師祖婆羅干達涅盤,羽化成仙而去。師父與師伯,卻陷入無止境的教義鬥爭。雖說兩人軀體葬身萬年雪下,但元神仍世世轉替。在其後的朝代中,唐朝後期的牛李黨爭、北宋時代的新舊黨爭、明朝的東林黨爭、滿清時代太平天國的洪秀全與曾國藩,都可以看出兩人附身其中的鑿痕。

隨後的四代轉替,皆令兩人產生重重蛻變;但在仇恨心下,彼此都無法逃離宿命的輪迴。

「對了!你說百步蛇死了?那是不可能的!他的存在,也是建立在你的存在;當你選了『五爪金龍』時,百步蛇的真實意義,才會真正的顯現出來。」狗老人如此說著。

「可是,他真的死了啊!不過死前,他身上的圖騰,居然會移行換位;而且,你當初沒幫他開的眼,居然也睜了開來。
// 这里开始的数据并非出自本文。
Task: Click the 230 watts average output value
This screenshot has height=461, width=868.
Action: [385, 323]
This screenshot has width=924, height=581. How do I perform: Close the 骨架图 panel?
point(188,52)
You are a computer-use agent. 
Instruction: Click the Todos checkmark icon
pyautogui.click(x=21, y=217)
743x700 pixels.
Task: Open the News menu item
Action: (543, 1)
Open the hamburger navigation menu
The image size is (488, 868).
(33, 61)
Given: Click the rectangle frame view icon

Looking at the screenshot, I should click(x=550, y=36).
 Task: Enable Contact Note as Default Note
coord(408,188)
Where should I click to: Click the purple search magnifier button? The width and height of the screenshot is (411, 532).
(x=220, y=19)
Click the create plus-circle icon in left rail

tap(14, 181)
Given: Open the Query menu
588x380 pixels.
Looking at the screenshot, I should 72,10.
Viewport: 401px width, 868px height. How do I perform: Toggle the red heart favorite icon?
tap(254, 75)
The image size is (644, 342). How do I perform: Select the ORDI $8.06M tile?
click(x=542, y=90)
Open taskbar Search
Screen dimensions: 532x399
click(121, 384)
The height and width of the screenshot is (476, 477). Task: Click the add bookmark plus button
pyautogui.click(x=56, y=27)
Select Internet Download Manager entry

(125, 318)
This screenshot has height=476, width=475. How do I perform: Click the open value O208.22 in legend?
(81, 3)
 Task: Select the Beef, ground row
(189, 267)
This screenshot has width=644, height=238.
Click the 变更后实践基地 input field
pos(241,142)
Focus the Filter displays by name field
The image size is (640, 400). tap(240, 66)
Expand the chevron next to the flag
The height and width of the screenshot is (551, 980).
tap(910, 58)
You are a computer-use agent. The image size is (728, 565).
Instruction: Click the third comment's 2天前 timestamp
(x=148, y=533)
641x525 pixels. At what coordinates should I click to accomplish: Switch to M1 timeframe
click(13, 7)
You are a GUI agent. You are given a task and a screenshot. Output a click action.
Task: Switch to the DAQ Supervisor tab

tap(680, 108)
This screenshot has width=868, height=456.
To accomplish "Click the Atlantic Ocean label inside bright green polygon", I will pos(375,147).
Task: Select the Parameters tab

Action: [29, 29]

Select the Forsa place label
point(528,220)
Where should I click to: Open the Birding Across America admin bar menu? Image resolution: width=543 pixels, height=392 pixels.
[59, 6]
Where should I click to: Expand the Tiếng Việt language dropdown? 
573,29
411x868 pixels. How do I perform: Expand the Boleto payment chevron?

」我把最後百步蛇追殺海漚、後被瘋馬擒殺的過程講述一片,證明我的眼見為憑。

「哈哈哈!開眼啦!師父終於完成五重變啦!哈哈哈。」老人像瘋狗般的狂笑起來。

「師父師伯兩人,在世世輪迴中,受限於凡人軀體,一直無法將自身原力完全展開;因此,歷代黨爭,雖互有輸贏,卻仍止於肉身上的殘殺,無法對元神產生任何傷害。」

「『萬象形拳』,雖可將人內心潛力盡數逼出;但終究,人還是人。刺上圖騰,撩出其原始野性,畢竟只得其形,未得其神。如今百步蛇睜眼,必是師父跨出理性的拘束,進入未知的想像境界了。」

「孩子,躺下吧!讓我好好的幫你鑲上『五爪金龍』。」

「你有場硬戰要打了。」

在我痛到昏厥前,印象中,老人說了這最後一句話。


37.

「先生!」

「先生!」

「你還好吧?!」

迷迷糊糊中,似乎有人搖著我的肩膀;嗅著空中的氣息,瀰漫著一股濃厚的阿摩尼亞味道。

「老公,那人是不是在廁所吸毒啊?要不要報警啊!怪可怕的。」恍惚中,似乎有人竊竊私語。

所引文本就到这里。